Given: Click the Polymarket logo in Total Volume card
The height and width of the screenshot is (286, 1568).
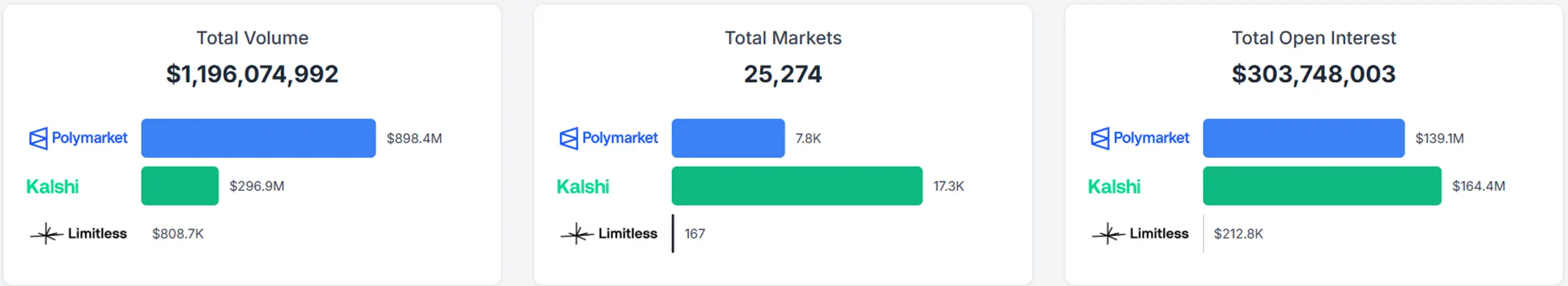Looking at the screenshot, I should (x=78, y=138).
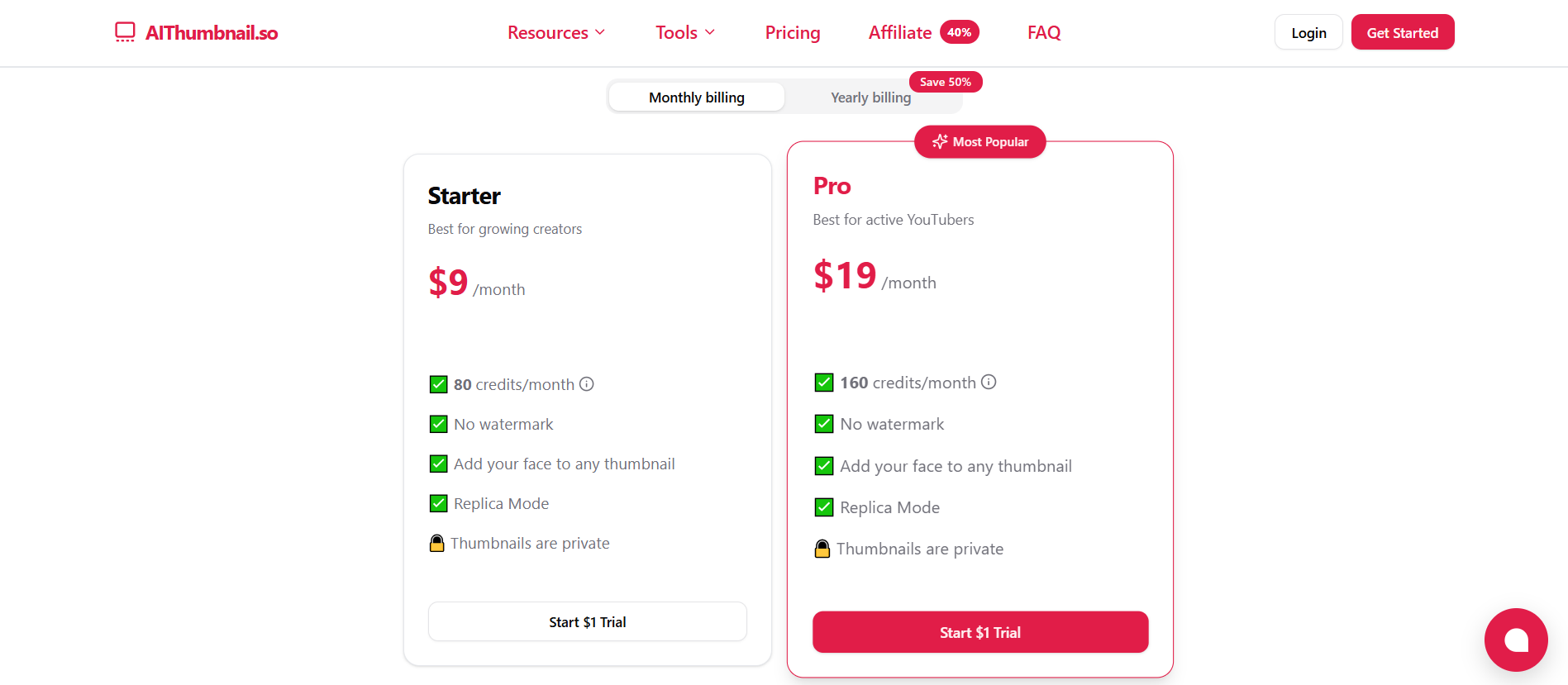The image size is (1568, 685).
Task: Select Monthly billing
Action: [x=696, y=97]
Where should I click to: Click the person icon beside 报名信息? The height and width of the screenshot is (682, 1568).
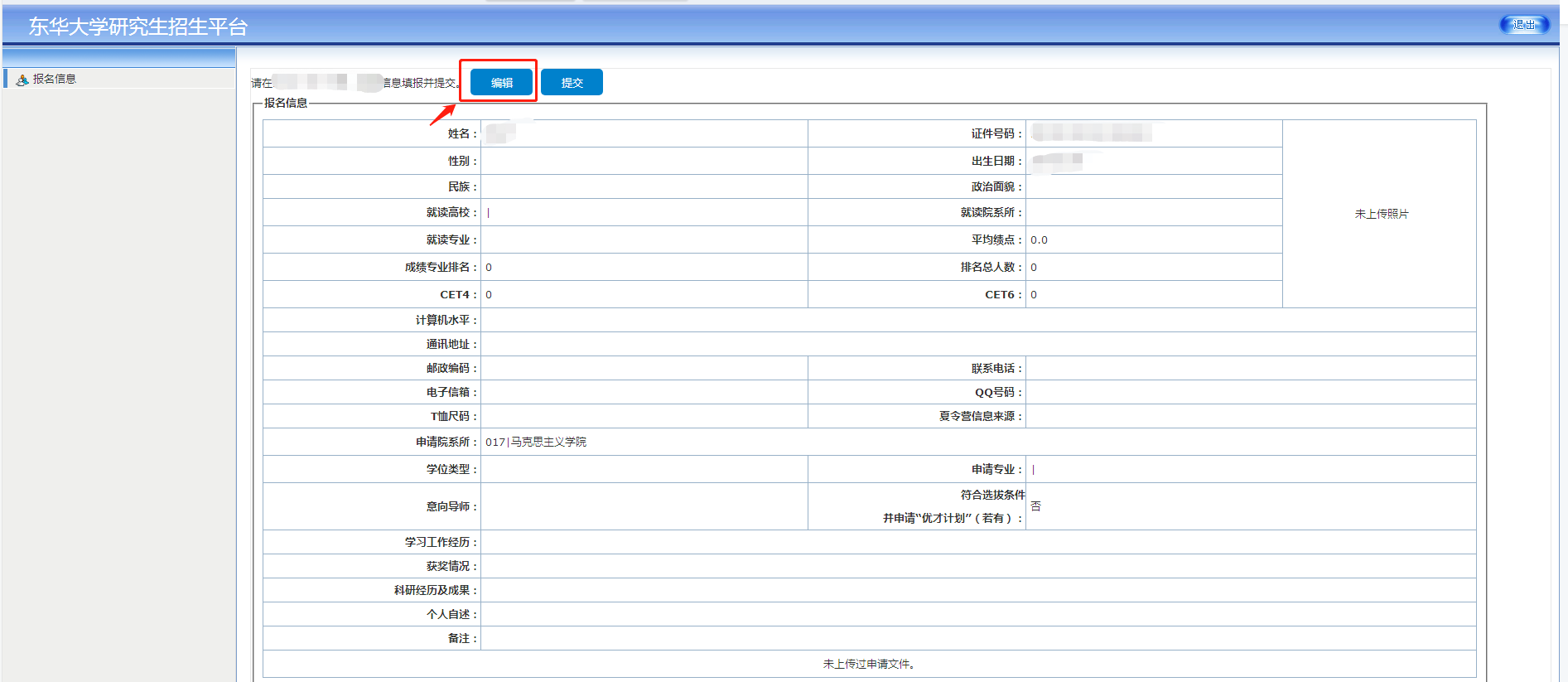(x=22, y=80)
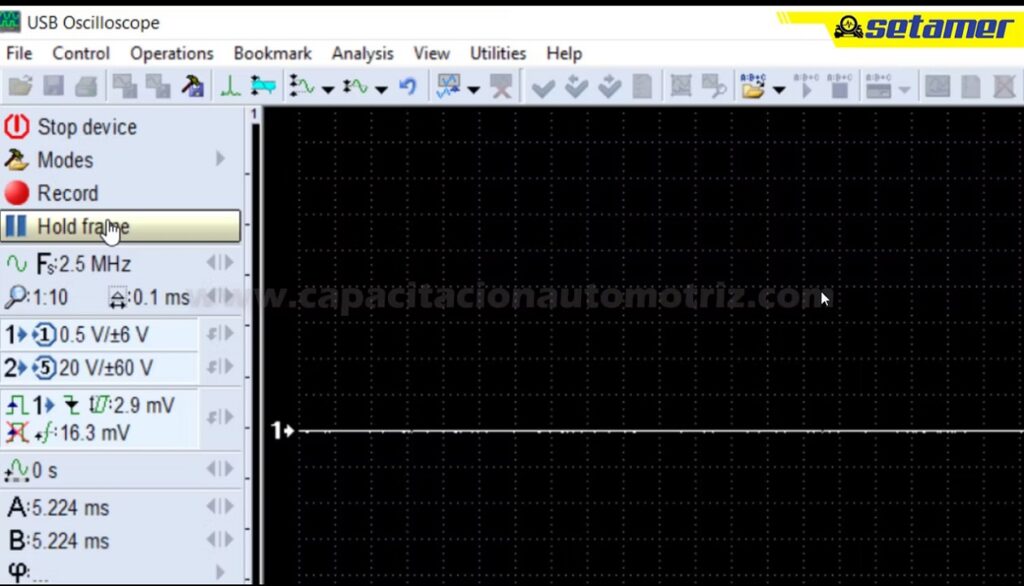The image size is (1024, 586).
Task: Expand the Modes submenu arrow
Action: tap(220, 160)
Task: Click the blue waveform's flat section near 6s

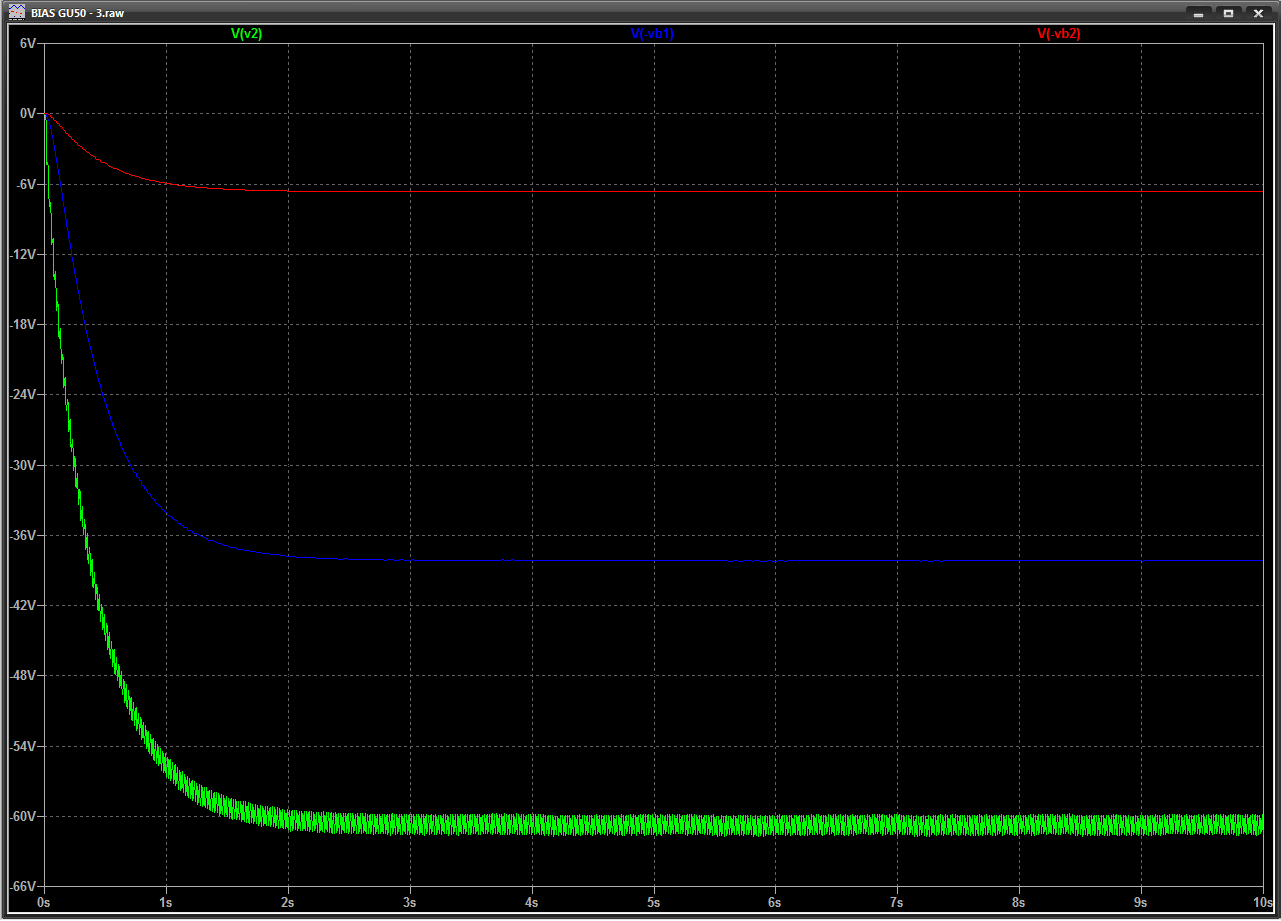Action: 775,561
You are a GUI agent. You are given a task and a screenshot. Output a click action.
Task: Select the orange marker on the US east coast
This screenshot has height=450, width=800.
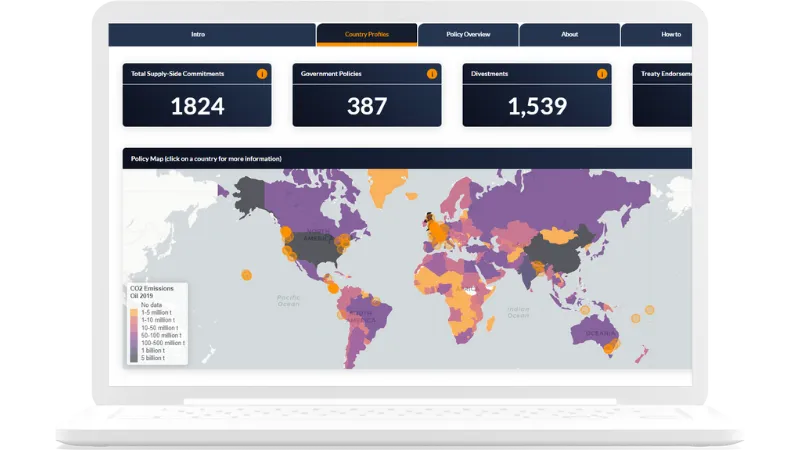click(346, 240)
------
GOAL OF THE EXERCISE -
Each of the entries above must be copied exactly, but the pictures stay out.

SOLVED EXERCISE -
Given: Click the Polymarket logo in Total Volume card
The height and width of the screenshot is (286, 1568).
Looking at the screenshot, I should (x=78, y=138).
The image size is (1568, 685).
Task: Select Monthly billing
Action: [x=696, y=97]
Where should I click to: Click the person icon beside 报名信息? The height and width of the screenshot is (682, 1568).
(x=22, y=80)
The image size is (1024, 586).
Task: Expand the Modes submenu arrow
Action: tap(220, 160)
Task: Click the blue waveform's flat section near 6s

Action: 775,561
You are a GUI agent. You are given a task and a screenshot. Output a click action.
Task: Select the orange marker on the US east coast
This screenshot has height=450, width=800.
click(346, 240)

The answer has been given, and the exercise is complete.